Would you repeat each line below precisely as it stands?

======== RECORD SET ========

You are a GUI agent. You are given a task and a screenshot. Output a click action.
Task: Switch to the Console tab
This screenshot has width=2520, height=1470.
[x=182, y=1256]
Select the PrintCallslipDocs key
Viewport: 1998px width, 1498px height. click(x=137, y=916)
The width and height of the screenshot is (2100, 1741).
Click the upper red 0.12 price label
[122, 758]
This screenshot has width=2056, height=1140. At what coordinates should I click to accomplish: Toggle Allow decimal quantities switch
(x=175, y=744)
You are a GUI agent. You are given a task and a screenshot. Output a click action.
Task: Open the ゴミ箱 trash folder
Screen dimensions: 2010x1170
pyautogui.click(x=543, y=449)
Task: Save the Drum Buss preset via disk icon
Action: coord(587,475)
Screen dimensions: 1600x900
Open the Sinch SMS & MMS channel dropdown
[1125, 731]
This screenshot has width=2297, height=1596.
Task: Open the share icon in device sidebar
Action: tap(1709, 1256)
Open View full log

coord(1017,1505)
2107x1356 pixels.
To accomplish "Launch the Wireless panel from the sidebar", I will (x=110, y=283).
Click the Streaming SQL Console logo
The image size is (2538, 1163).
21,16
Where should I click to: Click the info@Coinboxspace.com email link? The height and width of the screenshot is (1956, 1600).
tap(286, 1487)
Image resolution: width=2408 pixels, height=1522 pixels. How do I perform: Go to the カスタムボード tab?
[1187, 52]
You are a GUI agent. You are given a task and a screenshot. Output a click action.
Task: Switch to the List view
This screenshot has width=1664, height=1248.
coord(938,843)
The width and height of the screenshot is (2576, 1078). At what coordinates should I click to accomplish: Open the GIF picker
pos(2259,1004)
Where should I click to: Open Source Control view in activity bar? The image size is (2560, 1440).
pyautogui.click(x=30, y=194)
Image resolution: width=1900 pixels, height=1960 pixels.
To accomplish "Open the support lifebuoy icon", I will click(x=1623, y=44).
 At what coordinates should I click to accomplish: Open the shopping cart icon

========

(COMPLETED TASK):
You are a GUI agent. You are given a task and a screenshot. Output a click action.
Task: Switch to the Console tab
This screenshot has width=2520, height=1470.
[x=182, y=1256]
Select the PrintCallslipDocs key
Viewport: 1998px width, 1498px height. click(x=137, y=916)
The width and height of the screenshot is (2100, 1741).
Click the upper red 0.12 price label
[122, 758]
This screenshot has width=2056, height=1140. At what coordinates should I click to accomplish: Toggle Allow decimal quantities switch
(x=175, y=744)
You are a GUI agent. You are given a task and a screenshot. Output a click action.
Task: Open the ゴミ箱 trash folder
Screen dimensions: 2010x1170
pyautogui.click(x=543, y=449)
Task: Save the Drum Buss preset via disk icon
Action: coord(587,475)
Screen dimensions: 1600x900
Open the Sinch SMS & MMS channel dropdown
[1125, 731]
This screenshot has width=2297, height=1596.
Task: Open the share icon in device sidebar
Action: tap(1709, 1256)
Open View full log

coord(1017,1505)
2107x1356 pixels.
To accomplish "Launch the Wireless panel from the sidebar", I will (x=110, y=283).
Click the Streaming SQL Console logo
The image size is (2538, 1163).
21,16
Where should I click to: Click the info@Coinboxspace.com email link? The height and width of the screenshot is (1956, 1600).
tap(286, 1487)
Image resolution: width=2408 pixels, height=1522 pixels. How do I perform: Go to the カスタムボード tab?
[1187, 52]
You are a GUI agent. You are given a task and a screenshot. Output a click action.
Task: Switch to the List view
This screenshot has width=1664, height=1248.
coord(938,843)
The width and height of the screenshot is (2576, 1078). At what coordinates should I click to accomplish: Open the GIF picker
pos(2259,1004)
Where should I click to: Open Source Control view in activity bar? The image size is (2560, 1440).
pyautogui.click(x=30, y=194)
Image resolution: width=1900 pixels, height=1960 pixels.
To accomplish "Open the support lifebuoy icon", I will click(x=1623, y=44).
 At what coordinates should I click to accomplish: Open the shopping cart icon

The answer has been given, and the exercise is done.